→ **Data**:
----

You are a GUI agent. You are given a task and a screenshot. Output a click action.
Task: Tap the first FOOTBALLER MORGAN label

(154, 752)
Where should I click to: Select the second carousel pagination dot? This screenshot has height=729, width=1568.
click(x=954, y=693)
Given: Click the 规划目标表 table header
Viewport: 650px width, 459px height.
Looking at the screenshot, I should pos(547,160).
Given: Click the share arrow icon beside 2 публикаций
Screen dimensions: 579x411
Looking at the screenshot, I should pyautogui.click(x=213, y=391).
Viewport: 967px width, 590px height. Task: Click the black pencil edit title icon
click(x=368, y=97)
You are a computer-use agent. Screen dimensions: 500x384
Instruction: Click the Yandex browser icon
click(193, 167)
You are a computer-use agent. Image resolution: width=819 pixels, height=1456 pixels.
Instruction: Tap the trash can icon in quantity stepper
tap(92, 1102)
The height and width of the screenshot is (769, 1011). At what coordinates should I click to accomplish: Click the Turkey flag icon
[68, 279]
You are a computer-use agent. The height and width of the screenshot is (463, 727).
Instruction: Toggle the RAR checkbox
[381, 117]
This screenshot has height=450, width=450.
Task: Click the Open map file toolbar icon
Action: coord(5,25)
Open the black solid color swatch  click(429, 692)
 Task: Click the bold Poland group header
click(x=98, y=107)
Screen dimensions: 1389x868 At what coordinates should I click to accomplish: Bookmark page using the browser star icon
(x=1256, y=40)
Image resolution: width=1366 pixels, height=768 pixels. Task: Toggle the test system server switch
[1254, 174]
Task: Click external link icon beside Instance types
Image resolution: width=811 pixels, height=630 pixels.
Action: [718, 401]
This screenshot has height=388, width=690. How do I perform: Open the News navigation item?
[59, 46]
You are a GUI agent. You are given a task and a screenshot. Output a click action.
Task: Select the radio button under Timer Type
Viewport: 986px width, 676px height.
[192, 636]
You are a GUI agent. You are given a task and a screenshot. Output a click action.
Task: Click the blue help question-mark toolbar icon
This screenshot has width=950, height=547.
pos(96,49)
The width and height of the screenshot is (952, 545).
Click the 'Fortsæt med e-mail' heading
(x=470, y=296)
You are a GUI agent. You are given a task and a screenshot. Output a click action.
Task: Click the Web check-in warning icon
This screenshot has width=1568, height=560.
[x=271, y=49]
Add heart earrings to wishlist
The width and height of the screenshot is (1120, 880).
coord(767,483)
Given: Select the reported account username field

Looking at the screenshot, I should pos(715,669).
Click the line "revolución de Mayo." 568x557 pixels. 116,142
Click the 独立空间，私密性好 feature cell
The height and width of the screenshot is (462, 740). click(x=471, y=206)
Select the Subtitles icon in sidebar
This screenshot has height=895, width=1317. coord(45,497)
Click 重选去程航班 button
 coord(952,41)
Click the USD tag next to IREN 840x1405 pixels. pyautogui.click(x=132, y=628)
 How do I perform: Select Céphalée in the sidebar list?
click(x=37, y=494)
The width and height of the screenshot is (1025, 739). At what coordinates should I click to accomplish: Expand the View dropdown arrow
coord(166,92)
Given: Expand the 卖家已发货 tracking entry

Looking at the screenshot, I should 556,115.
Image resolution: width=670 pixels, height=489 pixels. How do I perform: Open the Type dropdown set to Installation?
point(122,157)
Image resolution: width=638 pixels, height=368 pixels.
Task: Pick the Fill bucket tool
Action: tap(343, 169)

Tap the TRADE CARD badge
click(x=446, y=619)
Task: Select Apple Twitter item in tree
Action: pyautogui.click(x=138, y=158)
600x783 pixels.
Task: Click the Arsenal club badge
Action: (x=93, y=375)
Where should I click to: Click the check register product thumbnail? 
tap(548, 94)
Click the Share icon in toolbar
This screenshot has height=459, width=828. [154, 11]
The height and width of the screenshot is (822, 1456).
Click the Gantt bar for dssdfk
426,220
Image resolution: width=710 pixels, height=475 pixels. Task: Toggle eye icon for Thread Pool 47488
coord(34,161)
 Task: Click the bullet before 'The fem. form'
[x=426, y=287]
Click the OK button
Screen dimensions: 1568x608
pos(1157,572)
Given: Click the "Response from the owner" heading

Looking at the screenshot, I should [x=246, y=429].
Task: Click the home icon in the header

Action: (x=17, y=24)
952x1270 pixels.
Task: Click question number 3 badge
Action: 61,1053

----

→ **Exercise description**:
Each line above is to be copied exactly as written.

→ **Response below**:
You are a GUI agent. You are given a task and a screenshot. Output a click action.
Task: Tap the first FOOTBALLER MORGAN label

(154, 752)
Where should I click to: Select the second carousel pagination dot? This screenshot has height=729, width=1568.
click(x=954, y=693)
Given: Click the 规划目标表 table header
Viewport: 650px width, 459px height.
Looking at the screenshot, I should pos(547,160).
Given: Click the share arrow icon beside 2 публикаций
Screen dimensions: 579x411
Looking at the screenshot, I should pyautogui.click(x=213, y=391).
Viewport: 967px width, 590px height. Task: Click the black pencil edit title icon
click(x=368, y=97)
You are a computer-use agent. Screen dimensions: 500x384
Instruction: Click the Yandex browser icon
click(193, 167)
You are a computer-use agent. Image resolution: width=819 pixels, height=1456 pixels.
Instruction: Tap the trash can icon in quantity stepper
tap(92, 1102)
The height and width of the screenshot is (769, 1011). At what coordinates should I click to accomplish: Click the Turkey flag icon
[68, 279]
You are a computer-use agent. The height and width of the screenshot is (463, 727).
Instruction: Toggle the RAR checkbox
[381, 117]
This screenshot has height=450, width=450.
Task: Click the Open map file toolbar icon
Action: coord(5,25)
Open the black solid color swatch  click(429, 692)
 Task: Click the bold Poland group header
click(x=98, y=107)
Screen dimensions: 1389x868 At what coordinates should I click to accomplish: Bookmark page using the browser star icon
(x=1256, y=40)
Image resolution: width=1366 pixels, height=768 pixels. Task: Toggle the test system server switch
[1254, 174]
Task: Click external link icon beside Instance types
Image resolution: width=811 pixels, height=630 pixels.
Action: [718, 401]
This screenshot has height=388, width=690. How do I perform: Open the News navigation item?
[59, 46]
You are a GUI agent. You are given a task and a screenshot. Output a click action.
Task: Select the radio button under Timer Type
Viewport: 986px width, 676px height.
[192, 636]
You are a GUI agent. You are given a task and a screenshot. Output a click action.
Task: Click the blue help question-mark toolbar icon
This screenshot has width=950, height=547.
pos(96,49)
The width and height of the screenshot is (952, 545).
Click the 'Fortsæt med e-mail' heading
(x=470, y=296)
You are a GUI agent. You are given a task and a screenshot. Output a click action.
Task: Click the Web check-in warning icon
This screenshot has width=1568, height=560.
[x=271, y=49]
Add heart earrings to wishlist
The width and height of the screenshot is (1120, 880).
coord(767,483)
Given: Select the reported account username field

Looking at the screenshot, I should pos(715,669).
Click the line "revolución de Mayo." 568x557 pixels. 116,142
Click the 独立空间，私密性好 feature cell
The height and width of the screenshot is (462, 740). click(x=471, y=206)
Select the Subtitles icon in sidebar
This screenshot has height=895, width=1317. coord(45,497)
Click 重选去程航班 button
 coord(952,41)
Click the USD tag next to IREN 840x1405 pixels. pyautogui.click(x=132, y=628)
 How do I perform: Select Céphalée in the sidebar list?
click(x=37, y=494)
The width and height of the screenshot is (1025, 739). At what coordinates should I click to accomplish: Expand the View dropdown arrow
coord(166,92)
Given: Expand the 卖家已发货 tracking entry

Looking at the screenshot, I should 556,115.
Image resolution: width=670 pixels, height=489 pixels. How do I perform: Open the Type dropdown set to Installation?
point(122,157)
Image resolution: width=638 pixels, height=368 pixels.
Task: Pick the Fill bucket tool
Action: tap(343, 169)

Tap the TRADE CARD badge
click(x=446, y=619)
Task: Select Apple Twitter item in tree
Action: pyautogui.click(x=138, y=158)
600x783 pixels.
Task: Click the Arsenal club badge
Action: (x=93, y=375)
Where should I click to: Click the check register product thumbnail? 
tap(548, 94)
Click the Share icon in toolbar
This screenshot has height=459, width=828. [154, 11]
The height and width of the screenshot is (822, 1456).
Click the Gantt bar for dssdfk
426,220
Image resolution: width=710 pixels, height=475 pixels. Task: Toggle eye icon for Thread Pool 47488
coord(34,161)
 Task: Click the bullet before 'The fem. form'
[x=426, y=287]
Click the OK button
Screen dimensions: 1568x608
pos(1157,572)
Given: Click the "Response from the owner" heading

Looking at the screenshot, I should [x=246, y=429].
Task: Click the home icon in the header

Action: (x=17, y=24)
952x1270 pixels.
Task: Click question number 3 badge
Action: 61,1053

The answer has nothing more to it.